In reality I don’t really care why little flatworms don’t get cancer. It probably has something to do with the fact the way they reproduce is to bud off a new planaria from their body and pull themselves apart. Is that sex? Who knows? It certainly isn’t a union between a male and female planaria. But it’s a little weird I’ll give you that. However they do seem to reproduce. In fact, they are so busy procreating they don’t have any extra cells to devote to tumors. But that’s a deduction. I’ll research it sometime when I have time. Scott said it would be too difficult to explain quickly when I followed up with him in church on Sunday.

Yeah, we were in church on Sunday. Dan Paul was preaching as part of a pulpit exchange in the city on Sunday. So, we (Scott Fay, Heather Kelly, David Wagner, John Liston, Meredith, her husband, and daughter) showed up to see what the Rev had to say. What Dan said may be a later entry.

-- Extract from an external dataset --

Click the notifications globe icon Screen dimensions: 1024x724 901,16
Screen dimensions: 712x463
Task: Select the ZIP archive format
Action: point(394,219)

We’ll sum it up by saying, somehow we went to church and then ended up in a restaurant in the Castro. Its somewhat ironic how seven people who were either ex-boy scouts, a Christian minister or current professional boy scouts could end up in the center of the center of the gayest part of town and the country. I’m sure George Bush could feel a disturbance in the force or something.

But that has nothing to do with flatworms. –Or maybe it does. I mean, I was sitting in the restaurant and ran into a acquaintance, Jose. He’s the director of urban planning for San Francisco. He has various opinions about my poetry, at least that’s how I know him, through my poetry. He also happens to be gay. He asked what I was doing down in that part of town. I told him about the Rev and the Boy Scouts. He didn’t hesitate, “I hope they are open and affirming?” I said, “Sure. Why else would we be there.” Jose, just said, “Oh ok”, and took off as our restaurant was too crowded for him to wait. So, that left me sitting there looking at everyone else in the restaurant with my flatworm question unanswered. Then I started to realize that flatworms were the basic problem in the Castro. I mean, say what you will about the progress liberation movements, most people still think of people in the Castro as slightly above flatworms on the evolutionary scale. Though most who have this opinion deny evolution.

Gavin Newsom (Mayor of SF) was talking last week about the one year anniversary of the gay marriage in SF. He said the marriage issue isn’t over, it will be back. I guess the issue just regenerates a new body part like the planaria. Its kind of funny, I was watching Nova last night on the restoration of the Declaration of Independence. The show spent a great deal of time talking about how the phrases “That all me are created equal. That they are endowed with certain inalienable rights, etc.” had morphed since the writing of the declaration. The declaration was really a list of contractual grievances the colonies had against the king and it explained why the ties were being severed. It wasn’t till Abraham Lincoln came along during the Civil War and recast the meaning of the Preamble to the Declaration that everyone got all excited about “All men are create equal and they have right to life, liberty an the pursuit of stuff.” I guess a lot of people are pretty excited in this country that our morals are going to Hell or something. They think making a bunch of laws against going to Hell will somehow stop everyone from going. But I think this effort to outlaw Hell and cut off the heads of the little flatworms amble towards it is doomed Sure, in the process a lot of little flatworms are going to loose their head and this is going to be messy, but it will fail. Mainly cause these little efforts kill off an idea never work. Eventually someone is going to figure out how to recast this discussion. Those who want to keep flatworms flat will look silly in the end. Even flatworms have the right to happiness, and they are really hard to kill. The worlds been trying to exterminate and control them for all of human history, and they are still around.